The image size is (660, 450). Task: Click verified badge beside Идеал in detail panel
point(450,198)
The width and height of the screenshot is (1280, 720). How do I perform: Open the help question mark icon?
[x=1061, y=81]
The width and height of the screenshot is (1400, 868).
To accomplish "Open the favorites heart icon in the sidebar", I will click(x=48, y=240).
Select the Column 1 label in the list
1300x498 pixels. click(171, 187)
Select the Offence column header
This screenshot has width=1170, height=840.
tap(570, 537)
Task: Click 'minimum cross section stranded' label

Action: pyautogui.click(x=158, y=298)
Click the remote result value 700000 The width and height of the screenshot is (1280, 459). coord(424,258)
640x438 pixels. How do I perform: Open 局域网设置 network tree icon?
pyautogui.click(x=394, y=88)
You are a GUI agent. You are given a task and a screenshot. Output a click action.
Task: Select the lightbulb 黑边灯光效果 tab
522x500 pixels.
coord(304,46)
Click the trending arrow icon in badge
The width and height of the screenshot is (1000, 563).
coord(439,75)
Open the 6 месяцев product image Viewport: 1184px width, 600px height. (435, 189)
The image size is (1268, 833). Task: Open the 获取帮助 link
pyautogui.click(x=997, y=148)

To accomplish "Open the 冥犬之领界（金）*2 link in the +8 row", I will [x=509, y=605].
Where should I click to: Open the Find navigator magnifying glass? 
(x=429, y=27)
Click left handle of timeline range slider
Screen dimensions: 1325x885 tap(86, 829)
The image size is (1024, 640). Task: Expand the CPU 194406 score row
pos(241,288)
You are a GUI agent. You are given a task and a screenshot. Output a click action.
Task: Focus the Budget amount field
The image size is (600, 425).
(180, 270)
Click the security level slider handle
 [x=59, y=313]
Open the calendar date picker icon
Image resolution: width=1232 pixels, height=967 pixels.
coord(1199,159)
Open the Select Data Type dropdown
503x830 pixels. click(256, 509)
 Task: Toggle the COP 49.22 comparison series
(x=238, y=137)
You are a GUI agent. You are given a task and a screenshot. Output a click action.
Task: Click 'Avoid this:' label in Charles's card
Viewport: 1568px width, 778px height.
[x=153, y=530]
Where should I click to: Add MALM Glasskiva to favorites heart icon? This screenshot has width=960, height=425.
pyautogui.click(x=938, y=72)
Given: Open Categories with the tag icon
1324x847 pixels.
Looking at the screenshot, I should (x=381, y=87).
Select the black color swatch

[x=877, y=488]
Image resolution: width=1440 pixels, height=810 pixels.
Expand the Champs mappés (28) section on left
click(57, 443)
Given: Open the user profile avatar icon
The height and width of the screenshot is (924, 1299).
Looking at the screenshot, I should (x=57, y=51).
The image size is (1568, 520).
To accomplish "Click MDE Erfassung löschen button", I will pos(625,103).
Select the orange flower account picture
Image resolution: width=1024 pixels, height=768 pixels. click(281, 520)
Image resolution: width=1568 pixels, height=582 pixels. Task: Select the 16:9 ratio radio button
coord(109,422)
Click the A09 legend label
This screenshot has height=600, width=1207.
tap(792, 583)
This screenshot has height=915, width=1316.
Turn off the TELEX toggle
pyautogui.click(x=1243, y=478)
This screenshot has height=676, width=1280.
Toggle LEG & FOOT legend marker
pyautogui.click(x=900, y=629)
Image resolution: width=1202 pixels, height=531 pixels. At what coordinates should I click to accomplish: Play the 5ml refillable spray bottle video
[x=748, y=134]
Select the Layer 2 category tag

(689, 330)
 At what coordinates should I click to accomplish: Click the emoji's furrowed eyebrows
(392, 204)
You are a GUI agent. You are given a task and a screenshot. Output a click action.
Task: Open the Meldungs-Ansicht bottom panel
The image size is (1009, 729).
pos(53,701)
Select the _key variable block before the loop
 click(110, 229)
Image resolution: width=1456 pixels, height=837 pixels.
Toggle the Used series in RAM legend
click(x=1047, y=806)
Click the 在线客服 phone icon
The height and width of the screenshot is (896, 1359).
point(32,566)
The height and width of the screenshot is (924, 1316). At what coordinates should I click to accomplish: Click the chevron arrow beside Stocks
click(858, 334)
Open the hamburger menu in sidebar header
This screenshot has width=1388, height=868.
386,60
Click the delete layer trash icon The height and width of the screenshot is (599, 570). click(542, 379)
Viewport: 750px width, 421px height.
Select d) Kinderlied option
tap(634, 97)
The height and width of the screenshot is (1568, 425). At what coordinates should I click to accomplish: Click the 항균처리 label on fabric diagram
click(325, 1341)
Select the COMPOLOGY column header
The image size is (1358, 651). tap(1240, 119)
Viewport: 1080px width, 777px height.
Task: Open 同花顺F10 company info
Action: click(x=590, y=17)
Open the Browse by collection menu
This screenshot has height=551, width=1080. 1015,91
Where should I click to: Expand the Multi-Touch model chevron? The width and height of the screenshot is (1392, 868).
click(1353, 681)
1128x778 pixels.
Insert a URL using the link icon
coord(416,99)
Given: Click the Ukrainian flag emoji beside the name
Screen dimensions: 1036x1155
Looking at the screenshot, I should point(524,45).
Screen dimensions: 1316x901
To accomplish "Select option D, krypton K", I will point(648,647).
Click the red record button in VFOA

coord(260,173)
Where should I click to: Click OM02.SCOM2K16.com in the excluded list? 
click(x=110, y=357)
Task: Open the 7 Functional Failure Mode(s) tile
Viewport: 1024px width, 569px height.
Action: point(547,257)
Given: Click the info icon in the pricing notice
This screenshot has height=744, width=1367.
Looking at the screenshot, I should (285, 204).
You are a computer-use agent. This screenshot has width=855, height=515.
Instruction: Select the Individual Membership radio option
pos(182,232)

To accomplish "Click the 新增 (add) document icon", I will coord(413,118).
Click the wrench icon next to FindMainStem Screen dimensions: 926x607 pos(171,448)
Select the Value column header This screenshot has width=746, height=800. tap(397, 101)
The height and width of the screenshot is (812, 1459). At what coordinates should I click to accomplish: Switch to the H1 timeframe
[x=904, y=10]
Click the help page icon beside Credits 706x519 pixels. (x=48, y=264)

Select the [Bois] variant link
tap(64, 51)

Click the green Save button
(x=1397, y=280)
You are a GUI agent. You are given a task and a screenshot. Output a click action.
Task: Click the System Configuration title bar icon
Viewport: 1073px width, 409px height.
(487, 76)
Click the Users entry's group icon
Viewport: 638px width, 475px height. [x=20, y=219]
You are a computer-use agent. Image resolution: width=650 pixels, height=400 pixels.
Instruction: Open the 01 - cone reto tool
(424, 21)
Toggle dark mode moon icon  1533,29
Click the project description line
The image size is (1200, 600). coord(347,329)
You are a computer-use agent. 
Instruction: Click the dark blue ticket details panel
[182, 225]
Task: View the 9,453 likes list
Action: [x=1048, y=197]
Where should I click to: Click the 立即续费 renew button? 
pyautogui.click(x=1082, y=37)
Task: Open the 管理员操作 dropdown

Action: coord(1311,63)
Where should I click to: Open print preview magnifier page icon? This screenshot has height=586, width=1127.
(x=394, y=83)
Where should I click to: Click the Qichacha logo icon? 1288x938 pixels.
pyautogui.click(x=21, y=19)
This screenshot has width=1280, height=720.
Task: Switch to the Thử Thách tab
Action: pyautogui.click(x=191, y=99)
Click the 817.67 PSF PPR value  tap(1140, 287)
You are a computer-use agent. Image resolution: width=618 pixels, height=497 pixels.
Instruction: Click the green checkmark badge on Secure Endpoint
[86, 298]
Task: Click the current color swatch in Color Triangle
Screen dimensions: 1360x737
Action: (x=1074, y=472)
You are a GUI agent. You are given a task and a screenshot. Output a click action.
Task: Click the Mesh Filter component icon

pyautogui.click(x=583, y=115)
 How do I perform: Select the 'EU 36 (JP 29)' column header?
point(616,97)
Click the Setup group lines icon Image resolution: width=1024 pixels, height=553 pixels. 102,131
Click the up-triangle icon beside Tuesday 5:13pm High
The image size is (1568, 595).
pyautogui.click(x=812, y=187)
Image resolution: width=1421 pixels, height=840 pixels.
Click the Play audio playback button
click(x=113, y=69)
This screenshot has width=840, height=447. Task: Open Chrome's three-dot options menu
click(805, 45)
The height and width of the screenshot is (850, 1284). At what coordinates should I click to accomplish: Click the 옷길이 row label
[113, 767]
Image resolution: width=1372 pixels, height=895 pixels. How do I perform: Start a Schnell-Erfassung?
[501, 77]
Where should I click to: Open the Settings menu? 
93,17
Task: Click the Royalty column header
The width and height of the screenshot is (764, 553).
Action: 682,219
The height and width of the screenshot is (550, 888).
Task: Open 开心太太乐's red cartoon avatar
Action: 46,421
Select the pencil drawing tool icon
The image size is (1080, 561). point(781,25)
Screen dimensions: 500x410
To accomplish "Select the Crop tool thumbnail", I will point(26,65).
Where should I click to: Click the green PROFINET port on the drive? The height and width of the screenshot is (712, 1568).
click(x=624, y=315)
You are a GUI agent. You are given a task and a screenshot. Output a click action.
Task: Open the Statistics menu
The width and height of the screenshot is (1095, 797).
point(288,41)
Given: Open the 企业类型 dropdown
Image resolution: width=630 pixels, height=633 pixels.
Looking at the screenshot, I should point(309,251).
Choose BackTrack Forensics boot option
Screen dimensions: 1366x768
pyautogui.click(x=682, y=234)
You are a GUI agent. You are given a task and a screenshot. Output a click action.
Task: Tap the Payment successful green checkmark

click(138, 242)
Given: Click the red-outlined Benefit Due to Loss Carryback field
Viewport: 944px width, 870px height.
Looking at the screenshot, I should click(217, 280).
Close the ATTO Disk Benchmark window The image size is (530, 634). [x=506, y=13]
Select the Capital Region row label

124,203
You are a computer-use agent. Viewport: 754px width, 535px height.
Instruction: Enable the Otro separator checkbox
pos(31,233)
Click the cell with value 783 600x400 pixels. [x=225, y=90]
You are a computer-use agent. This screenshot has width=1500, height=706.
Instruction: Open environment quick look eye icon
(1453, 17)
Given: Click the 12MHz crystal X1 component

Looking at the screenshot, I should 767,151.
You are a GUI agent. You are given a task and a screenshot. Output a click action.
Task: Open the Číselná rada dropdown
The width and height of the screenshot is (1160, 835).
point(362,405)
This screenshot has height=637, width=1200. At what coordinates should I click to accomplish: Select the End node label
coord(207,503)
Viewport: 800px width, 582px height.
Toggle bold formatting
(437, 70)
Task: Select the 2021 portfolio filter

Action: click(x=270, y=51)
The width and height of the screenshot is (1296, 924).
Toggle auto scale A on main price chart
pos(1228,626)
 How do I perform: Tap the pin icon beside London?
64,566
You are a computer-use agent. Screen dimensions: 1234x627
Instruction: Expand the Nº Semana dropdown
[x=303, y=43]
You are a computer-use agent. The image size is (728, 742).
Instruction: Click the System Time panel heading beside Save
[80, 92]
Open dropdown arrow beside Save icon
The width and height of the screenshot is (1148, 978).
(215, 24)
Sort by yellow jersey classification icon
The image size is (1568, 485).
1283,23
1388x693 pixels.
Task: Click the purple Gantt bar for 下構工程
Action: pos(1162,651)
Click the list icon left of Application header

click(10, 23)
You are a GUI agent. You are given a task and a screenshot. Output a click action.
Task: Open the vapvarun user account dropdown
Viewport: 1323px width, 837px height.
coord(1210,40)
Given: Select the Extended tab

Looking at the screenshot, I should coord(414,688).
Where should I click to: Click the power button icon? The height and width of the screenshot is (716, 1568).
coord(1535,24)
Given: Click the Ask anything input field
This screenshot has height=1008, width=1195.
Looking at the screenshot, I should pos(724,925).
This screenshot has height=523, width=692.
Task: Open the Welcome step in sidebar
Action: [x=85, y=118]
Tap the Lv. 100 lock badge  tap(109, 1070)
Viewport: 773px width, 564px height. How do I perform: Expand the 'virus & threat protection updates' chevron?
____
**What you are asked to do**.
Please report every line of the records above that contains the word "field".

**Problem solution**.
Task: Focus the Budget amount field
Given: Click the red-outlined Benefit Due to Loss Carryback field
Given: Click the Ask anything input field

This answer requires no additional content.